Os médicos e a pandemia
E no princípio tudo eram convicções e os semideuses criaram a estupidez. No dia a dia costumamos dizer que os médicos pensam que são deuses e que os juízes tem a certeza. Desses últimos trataremos depois, haja visto que os profissionais de saúde estão no momento em evidência e severa exposição, porquanto encontram-se na linha de frente no combate à pandemia pelo Covid 19, vivenciando desta feita um empoderamento perdido ao longo das últimas décadas. Estão, de alguma forma, por um lado ,sendo romantizados como deuses por uma população entre assustada e por que não dizer com um misto de pavor e por outro lado sendo utilizados pela mídia mas desprezados no seu labor e na sua missão de salvar vidas, por instâncias públicas e privadas que devem, e falo no presente e não no pretérito de que deveriam, cuidar com zelo de sua proteção pessoal para que os mesmos desempenhem esse trabalho com segurança num momento crucial da vida de toda a coletividade.
Em plena crise sanitária deparamo-nos com um Ministro da Saúde, médico ortopedista, que a quatro anos, enquanto deputado, escancarava uma plaqueta dentro do congresso nacional contra uma presidenta eleita democraticamente, portanto em favor de sua deposição, além de no seu desempenho parlamentar e de ministro da saúde ter ajudado a expulsar médicos de outros países que assistiam a milhões de brasileiros, no caso do Programa Mais Médicos. Isso sem falar no seu passado político cujos vínculos com planos de saúde e empresas de materiais médico hospitalares financiadores de suas campanhas para deputado federal não são nada, nada, transparentes. Este senhor, de forma hipócrita, posa para as câmaras da mídia chapa branca e cúmplice do golpe parlamentar, vestido de um jaleco com a logomarca do maior sistema de saúde do mundo do ponto de vista de garantias a saúde, no caso o SUS que ele ajudou a precarizar. Pois bem, esse é o retrato fiel da classe médica ali instalada assim como nos diversos níveis de atuação político institucional, por conta de sua visão elitista classe mediana, sua ignorância política e seu inconteste posicionamento escravista o qual acaba sempre derivando para posicionamentos partidários.
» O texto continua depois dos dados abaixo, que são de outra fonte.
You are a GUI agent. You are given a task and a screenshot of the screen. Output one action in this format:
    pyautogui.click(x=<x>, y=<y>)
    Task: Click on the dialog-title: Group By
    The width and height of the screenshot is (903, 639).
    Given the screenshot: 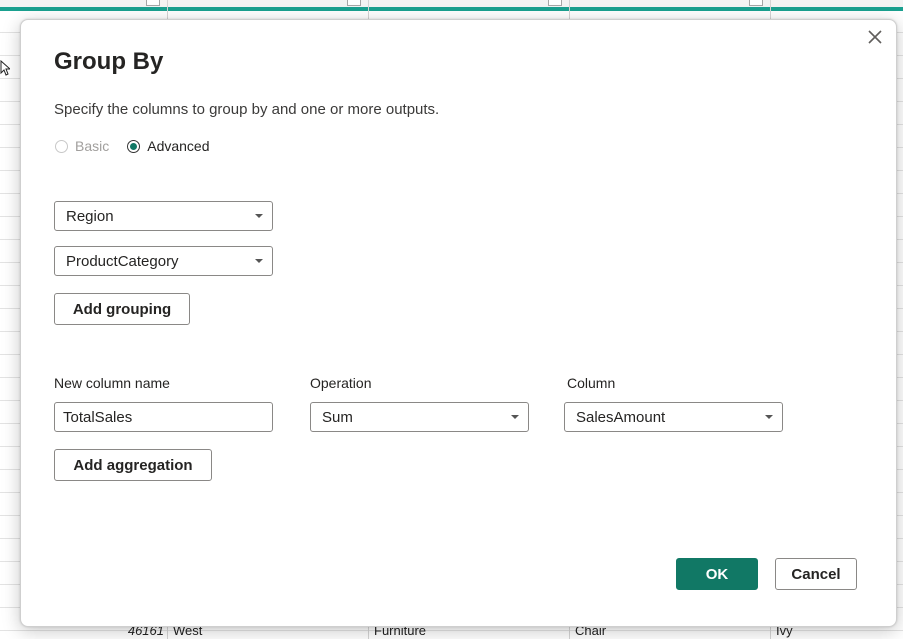 What is the action you would take?
    pyautogui.click(x=109, y=62)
Não se apercebe, os médicos, da sua fragilidade enquanto classe trabalhadora dessintonizada com as garantias fundamentais relativas ao trabalho, assim como do seu poder político transformador para que tenhamos uma saúde pública forte e de qualidade como bem maior do cidadão.
Essa classe médica a bem pouco tempo desfilava em avenidas com camisas de seleção de futebol ou de jalecos brancos, berrando aos quatro ventos contra exatamente as políticas públicas que ele agora vê-se paulatinamente apeado, sem insumos, sem equipamentos de proteção pessoal, sobretudo para os profissionais que estão na linha de frente no combate à pandemia pelo Covi19.
Muitos médicos empresários, exploradores de outros médicos, discursam em mídias sociais e imprensa patrocinada, sobre corrupção como doença maior, atacando xenofobicamente países que dispõem de ações humanitárias que correm o planeta indistintamente sem qualquer preconceito ideológico para, ao fim, salvar vidas como acontece agora em diversos países vítima dessa pandemia, sem que possamos aqui discutir os critérios financeiros envolvidos nessas ações remuneratórias dos médicos estrangeiros.
Estes empresários médicos são hoje os representantes regionais da extrema direita política, muitos deles são beneficiários de recursos do SUS exatamente em especialidades rentáveis para suas clínicas e hospitais, mas, como são portadores de uma enorme cara de pau, que nenhum óleo de peroba é capaz de encerar, ainda assim, posam de isentos ou de grandes beneficentes. São a um só tempo, empresários inescrupulosos e médicos que eu caracterizaria como equiparadas a trabalhadores de chão de fábrica, e tal qual bem define o ditado popular, são como a tampa e a caçarola numa relação entre uma convicção estúpida desses semideuses e a postura hipócrita dos verdadeiros corruptores do Sistema Único de Saúde.
Hoje é de fato um triste dia para se comemorar a saúde por aqueles verdadeiros heróis, que com ética e com consciência de classe estão voltados para atender aos que precisam de cura, de alívio e mitigação da dor.